恐怖と混沌の中、果てしない狂愛に包まれる。

 その表情はとても辛そうで……こっちも悲しくなってきてしまう。

 逢伊さんからはそういうプライベートな話は聞いてこなかったけど、やっぱり逢伊さんも……。

 私の今の辛さと逢伊さんの今までの辛さを測ることなんてできない。

 でもきっと、逢伊さんは私以上に苦労してきたんだと、勝手に思う。

 普段はにこにこと爽やかな笑みを浮かべている逢伊さんの、泣きそうな表情を見るのが耐えられなくなって、私は椅子から立ち上がった。

「璃々?……っ。」

「大丈夫です、逢伊さん。逢伊さんはたくさん素敵なところがあります。なのでもっと……自信を持ってくださいっ。」

 私は必死になって逢伊さんに自分の気持ちを伝えながら、逢伊さんの大きな体を抱きしめる。
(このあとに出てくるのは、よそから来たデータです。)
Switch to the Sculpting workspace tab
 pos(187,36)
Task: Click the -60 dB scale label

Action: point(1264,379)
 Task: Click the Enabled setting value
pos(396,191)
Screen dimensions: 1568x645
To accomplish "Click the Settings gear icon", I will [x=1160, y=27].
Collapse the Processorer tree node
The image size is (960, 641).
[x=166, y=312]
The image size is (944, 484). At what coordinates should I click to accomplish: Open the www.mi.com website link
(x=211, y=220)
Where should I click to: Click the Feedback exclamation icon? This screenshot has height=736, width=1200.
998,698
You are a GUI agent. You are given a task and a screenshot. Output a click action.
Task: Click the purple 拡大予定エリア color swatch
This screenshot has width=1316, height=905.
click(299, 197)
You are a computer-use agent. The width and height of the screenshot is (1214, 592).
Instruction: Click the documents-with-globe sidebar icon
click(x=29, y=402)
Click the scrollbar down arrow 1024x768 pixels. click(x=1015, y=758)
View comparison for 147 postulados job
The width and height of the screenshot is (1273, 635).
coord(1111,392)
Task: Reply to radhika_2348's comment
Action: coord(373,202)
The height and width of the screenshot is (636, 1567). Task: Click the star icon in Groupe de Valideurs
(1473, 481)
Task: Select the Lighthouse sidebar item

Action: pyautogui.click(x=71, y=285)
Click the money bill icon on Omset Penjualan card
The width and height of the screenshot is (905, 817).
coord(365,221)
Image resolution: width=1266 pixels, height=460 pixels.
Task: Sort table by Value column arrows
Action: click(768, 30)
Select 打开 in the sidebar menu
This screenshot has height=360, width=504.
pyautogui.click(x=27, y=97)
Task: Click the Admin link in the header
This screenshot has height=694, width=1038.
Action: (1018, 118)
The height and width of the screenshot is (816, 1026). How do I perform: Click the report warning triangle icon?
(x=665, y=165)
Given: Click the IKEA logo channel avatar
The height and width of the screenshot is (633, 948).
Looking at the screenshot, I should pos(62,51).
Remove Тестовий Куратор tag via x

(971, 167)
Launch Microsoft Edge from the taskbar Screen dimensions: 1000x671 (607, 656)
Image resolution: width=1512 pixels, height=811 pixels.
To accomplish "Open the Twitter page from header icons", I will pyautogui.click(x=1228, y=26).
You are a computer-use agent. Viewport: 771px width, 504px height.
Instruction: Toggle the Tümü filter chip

 当たり前だけど、私より大きな体でがっしりとしている。

 だけど逢伊さんに安心してほしくて、本当だと思ってほしくて……恥ずかしさを押し殺してぎゅうっと抱きしめた。

 逢伊さんはさっき、こうやって私のことを安心させてくれた。

 なら今度は……私が逢伊さんを安心させる番だ。